NSC (National Savings Certificate)
Risk Meter:
 Low Risk – High Return (Assured)
Another high profit and fully secured way to increase your money is investing in NSC. This is a government product issued in denominations of Rs. 100, Rs.500, Rs.1000, Rs. 5000 and Rs.10, 000 and a person can buy any number of NSC for him, her or their child. It is introduced in two issues – 5 years and 10 years where you have to serve a lock-in period of 5yr or 10yr accordingly. However, the most lucrative part here is you can use it as bank mortgage to borrow money or can even sell it to another person without any legal obligation. It provides a lucrative rate of interest of 8.5% p.a. for the 5year plan whereas 8.8% p.a. for the 10yr plan. However, every year in the month of April government declares the rate of interest and whoever buys on that financial year enjoys the same fixed interest rate for the full tenure; so you need to keep an eye on the latest financial news. NSC holders can claim for a tax rebate under Section 80C.


Gold/Silver
Risk Meter:
 Low Risk – Moderate to High Return (Not Assured)
While we all buy jewelry both as an ornament as well as an asset for future, you get less to what you have invested as the buying cost includes a good percentage of making charges. Also while you try to sell it, you have to digest a good amount of deduction for the so called ‘melting losses’.

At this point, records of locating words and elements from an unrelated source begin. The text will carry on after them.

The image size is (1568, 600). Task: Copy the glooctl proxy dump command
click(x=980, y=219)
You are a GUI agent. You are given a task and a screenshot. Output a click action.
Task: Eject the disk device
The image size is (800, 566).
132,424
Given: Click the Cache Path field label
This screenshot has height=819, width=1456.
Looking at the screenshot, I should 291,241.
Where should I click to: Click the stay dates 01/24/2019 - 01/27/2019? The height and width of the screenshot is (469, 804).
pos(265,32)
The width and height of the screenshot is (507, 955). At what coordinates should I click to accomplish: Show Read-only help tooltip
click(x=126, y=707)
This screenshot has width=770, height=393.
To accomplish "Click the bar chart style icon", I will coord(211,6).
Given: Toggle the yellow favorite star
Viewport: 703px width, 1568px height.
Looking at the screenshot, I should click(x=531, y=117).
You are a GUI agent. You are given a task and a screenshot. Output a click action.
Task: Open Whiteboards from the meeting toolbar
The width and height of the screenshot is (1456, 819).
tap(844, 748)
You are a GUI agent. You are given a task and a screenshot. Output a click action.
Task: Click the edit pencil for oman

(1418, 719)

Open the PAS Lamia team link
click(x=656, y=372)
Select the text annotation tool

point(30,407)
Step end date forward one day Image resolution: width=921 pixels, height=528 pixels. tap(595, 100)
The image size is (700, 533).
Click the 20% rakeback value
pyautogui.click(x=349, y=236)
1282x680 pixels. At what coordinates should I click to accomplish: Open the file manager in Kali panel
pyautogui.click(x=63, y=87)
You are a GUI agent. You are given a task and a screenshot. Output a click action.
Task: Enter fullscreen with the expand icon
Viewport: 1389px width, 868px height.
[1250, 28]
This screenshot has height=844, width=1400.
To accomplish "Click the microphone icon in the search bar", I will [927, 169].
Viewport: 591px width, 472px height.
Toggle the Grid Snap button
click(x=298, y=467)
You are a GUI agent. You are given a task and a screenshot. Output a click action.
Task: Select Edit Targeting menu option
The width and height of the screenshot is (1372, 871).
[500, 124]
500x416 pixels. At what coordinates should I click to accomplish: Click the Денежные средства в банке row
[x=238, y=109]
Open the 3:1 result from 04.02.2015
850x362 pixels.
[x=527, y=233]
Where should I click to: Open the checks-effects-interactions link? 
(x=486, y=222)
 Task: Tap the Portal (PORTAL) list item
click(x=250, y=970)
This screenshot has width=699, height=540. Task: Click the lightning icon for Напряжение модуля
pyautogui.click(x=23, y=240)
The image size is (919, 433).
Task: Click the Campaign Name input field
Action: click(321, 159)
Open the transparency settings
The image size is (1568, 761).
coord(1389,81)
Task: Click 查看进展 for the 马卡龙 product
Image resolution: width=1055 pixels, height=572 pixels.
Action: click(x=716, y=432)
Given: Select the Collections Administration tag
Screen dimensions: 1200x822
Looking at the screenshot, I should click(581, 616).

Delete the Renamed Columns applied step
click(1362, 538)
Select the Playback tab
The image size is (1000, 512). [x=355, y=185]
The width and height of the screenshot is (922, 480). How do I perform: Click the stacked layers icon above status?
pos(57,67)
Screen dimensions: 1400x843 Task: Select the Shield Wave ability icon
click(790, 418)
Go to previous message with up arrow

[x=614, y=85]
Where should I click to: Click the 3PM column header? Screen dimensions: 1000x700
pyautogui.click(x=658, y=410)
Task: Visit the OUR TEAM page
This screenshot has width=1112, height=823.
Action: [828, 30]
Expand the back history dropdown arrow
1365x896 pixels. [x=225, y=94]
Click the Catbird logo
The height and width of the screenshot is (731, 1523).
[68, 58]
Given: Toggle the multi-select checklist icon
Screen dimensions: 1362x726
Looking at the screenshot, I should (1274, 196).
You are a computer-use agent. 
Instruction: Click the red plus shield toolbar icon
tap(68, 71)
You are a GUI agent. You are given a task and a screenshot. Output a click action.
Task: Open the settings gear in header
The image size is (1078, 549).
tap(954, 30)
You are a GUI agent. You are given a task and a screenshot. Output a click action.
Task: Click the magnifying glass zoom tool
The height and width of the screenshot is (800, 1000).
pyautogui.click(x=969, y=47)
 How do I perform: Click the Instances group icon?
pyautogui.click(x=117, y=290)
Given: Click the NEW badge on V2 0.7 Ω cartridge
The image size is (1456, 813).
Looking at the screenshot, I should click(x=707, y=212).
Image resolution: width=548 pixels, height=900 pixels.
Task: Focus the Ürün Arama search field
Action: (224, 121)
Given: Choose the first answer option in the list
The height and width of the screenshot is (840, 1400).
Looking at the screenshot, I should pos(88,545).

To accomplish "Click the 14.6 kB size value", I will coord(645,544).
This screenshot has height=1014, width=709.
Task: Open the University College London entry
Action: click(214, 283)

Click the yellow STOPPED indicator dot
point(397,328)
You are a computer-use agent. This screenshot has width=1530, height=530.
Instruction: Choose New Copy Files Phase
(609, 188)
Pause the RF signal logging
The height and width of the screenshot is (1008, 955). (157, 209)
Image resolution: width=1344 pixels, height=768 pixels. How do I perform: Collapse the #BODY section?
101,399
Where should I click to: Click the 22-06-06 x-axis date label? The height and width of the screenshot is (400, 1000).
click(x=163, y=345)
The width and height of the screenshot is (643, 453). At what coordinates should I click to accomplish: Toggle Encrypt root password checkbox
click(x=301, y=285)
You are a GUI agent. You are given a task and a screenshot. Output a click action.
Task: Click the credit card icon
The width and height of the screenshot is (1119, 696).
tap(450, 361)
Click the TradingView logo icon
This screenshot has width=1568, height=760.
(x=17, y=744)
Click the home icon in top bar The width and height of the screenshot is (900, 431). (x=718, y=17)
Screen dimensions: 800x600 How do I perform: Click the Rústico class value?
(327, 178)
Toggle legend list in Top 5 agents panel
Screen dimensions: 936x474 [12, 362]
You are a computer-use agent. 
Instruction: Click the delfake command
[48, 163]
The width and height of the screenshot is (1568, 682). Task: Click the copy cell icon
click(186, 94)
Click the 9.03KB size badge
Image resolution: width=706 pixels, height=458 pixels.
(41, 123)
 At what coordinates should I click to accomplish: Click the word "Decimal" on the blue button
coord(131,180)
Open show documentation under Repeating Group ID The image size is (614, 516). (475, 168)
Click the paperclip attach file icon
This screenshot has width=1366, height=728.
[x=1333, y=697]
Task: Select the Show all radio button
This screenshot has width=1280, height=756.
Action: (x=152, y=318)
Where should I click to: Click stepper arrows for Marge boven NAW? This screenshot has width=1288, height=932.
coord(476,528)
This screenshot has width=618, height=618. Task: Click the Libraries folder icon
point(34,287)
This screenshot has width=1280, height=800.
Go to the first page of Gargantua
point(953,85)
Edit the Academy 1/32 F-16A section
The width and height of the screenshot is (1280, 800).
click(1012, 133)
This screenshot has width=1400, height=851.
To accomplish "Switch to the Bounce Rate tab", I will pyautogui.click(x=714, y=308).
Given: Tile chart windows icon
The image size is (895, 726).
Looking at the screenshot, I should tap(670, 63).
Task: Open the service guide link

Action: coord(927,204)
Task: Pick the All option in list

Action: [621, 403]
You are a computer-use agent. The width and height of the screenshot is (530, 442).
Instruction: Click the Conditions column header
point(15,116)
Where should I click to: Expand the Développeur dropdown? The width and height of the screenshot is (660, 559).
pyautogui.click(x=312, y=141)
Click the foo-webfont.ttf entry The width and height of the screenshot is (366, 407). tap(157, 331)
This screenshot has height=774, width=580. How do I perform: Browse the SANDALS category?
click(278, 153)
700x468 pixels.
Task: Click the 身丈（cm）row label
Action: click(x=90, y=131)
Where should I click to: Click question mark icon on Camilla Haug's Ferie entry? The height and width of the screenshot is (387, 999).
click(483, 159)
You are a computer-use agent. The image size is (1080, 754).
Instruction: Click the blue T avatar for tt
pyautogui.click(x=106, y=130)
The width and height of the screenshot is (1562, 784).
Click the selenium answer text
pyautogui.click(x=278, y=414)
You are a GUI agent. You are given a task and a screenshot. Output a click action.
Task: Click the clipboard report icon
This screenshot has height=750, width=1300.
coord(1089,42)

So, if you want to buy gold or silver as investment, you should buy silver/gold coins or bonds from authorized banks. It ensures that you get return for the full item without any deduction (might be some negligible selling commission). At the same time, if you buy gold bond, you don’t have to be worried about keeping it at home. You can enjoy a good amount of profit if the market price of gold goes high. And the best part is gold is well known for its liquidity and you can get the cash in single day without much paper-work. However, as the ‘risk meter’ says, the return is not assured and if the market price goes down, either you have to hold it for long or have to sell in loss.

Though people who purchased gold during the years of 2006 and sold around 2011 banked a profit of 29% p.a., in general the long term return in gold is less that 10% which needs to be considered. So, if you don’t have much hurry for becoming millionaire, make your financial plan and purchase some gold or silver when the price drops next time.


Mutual Fund
Risk Meter:
 Moderate Risk – High Return (Not Assured)
Mutual funds are nothing but a bunch of shares, bonds and other securities brought to you collectively by a company. So, as you can assume, there are some risk lies in MFs as it contains volatile stocks. Though mutual funds don’t guarantee an assured minimum or maximum income, we can expect that there are ‘experts’ who are always alert to save our money from falling on its nose – after all their goodwill matters.

Basically, we earn through two major sources in mutual funds – price hike of shares and interest on bonds. As there is no lock-in period of MFs, you can sell your MFs anytime if the price of any share has spiked or dropped to a remarkable amount. Almost every bank provide mutual funds and all are to same extent reliable. However, it is suggested to discuss with experts before choosing your MF and never invest all your money in MF.

Equity Fund (Stock/Share)
Risk Meter:
 High Risk – High Return (Not Assured)
Buy in low price and sell when price goes high or vice versa! No, this is not that simple; however the theory is okay. One needs to learn how to read the market trend and how to forecast properly and still no one can guarantee that you will win the jackpot. Still, there are some proven methods and stamped shares that generally give good return in long term. Well, there is no good definition of long term in equity market – it can be six months or sixteen years. The better you understand the pulse, the better profit you can gather. It is not ‘impossible’ to double ones money in one year or even less; but, nothing is assured. So, if you have enough extra money to experiment and have the guts to digest any bad news, start investing with a ‘small portion’ of your total savings. As I suggest, it should not be more than 30% of your total savings – no matter how much you earned or lost in equity.